**Verilen metin**
· · · ·

Iste diyorum cok geldi, bu yasimda kucuk kizlar gibi kapandim agladim banyoda, burnumda eski evimizde bana ismimi veren sarmasik Yaseminlerinin kokusuyla...

Saturday 7 February 2009

VAN MINUT!!!


Krushev 1960'da bir Birlesmis Milletler toplantisinda Filipinli delege Sumulong'u once elinin bir hareketiyle ama nasilsa degmeden kursuden itiveriyor. Sonra da adamcagiz konusurken protesto etmek amaciyla masasini yumrukluyor ve fakat hizini alamamis olacak ki ayakkabisini cikartip masaya onunla vurmaya devam ediyor. Bu olay da politik/diplomatik tarihe shoe-banging incident olarak geciyor.

Bilmiyorum, image maker'lari, remmalleri ne der ama basbakanimiz birdahaki sene de Davos'a giderse ben kendisine boyle bir stil oneriyorum. Hem diplomatik literaturde yeri var, hem de bu ayakkabi isi zaten Bush'a firlatilan terlikten sonra oldukca in. Pek stratejik olur....pek.

Friday 6 February 2009

FIRTINAYA ILAN-I ASK



Buyukadadayim. Nisf-ul-leyl. Disardaki hircin ugultu tanidik. Firtina geliyor. Agaclar once yavas yavas, sonra delice dansetmeye basliyor. Pencere ardina kadar aciliyor. Ruzgar daturalarin, camlarin ve denizin mis kokularini harmanlayip, sertce yuzume carpiyor. Biliyorum bu bir davetiye. Usulca cikiyorum disari. Kendimi firtinaya birakiyorum, beni de sarip sarmalasin diye. Ruzgarla birlikte gizli yerimize suzuluyoruz. Kopekler benden once davranmis ve yerlerini almislar, aralarina oturuyorum ve birbirimize degerek seyretmeye basliyoruz. Rihtimdaki kayalarda dalgalar patliyor, beyaz kopukler saciliyor etrafa. Gokte simsekler akiyor. Hersey cilginca ordan oraya savruluyor. Ritim allegrodan, prestoya sicriyor. Delice bir tasavvuf nesesi icinde hersey. Once minik minik, sonra hirpalayan damlalar dusuyor uzerimize. Kopekler islanmayi sevmez, kaciyorlar. Ben yagmurun altinda donup duruyorum, bahcedeki koca camin govdesine sariliyorum, islak yapraklara yuzumu suruyorum. Biliyorum ask bu…Ben bu aski biliyorum...

YETMEDİ...



Uc haftadir birlikteyiz. Bizim semester tatili kayak kampi sebebiyle bir hafta once basladi.

· · · ·

Metne göre yazar, başbakan gelecek yıl Davos'a giderse ona ayakkabıyla masaya vurma üslubunu hangi gerekçelerle öneriyor? Bir ila üç cümleyle açıklayın. Bu veriler metinden bağımsız, ayrı bir malzemedir.

**Gösterilen veriler**
· · · ·

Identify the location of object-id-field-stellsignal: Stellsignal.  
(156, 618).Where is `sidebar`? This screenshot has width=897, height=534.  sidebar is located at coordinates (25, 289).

· · · ·

**Yanıt**
Yazara göre bu davranışın diplomatik literatürde bir yeri var; olay tarihe "shoe-banging incident" olarak geçmiş. Ayrıca Bush'a fırlatılan terlikten sonra ayakkabı meselesi zaten oldukça "in". Yazar bu yüzden bunun çok stratejik olacağını söylüyor.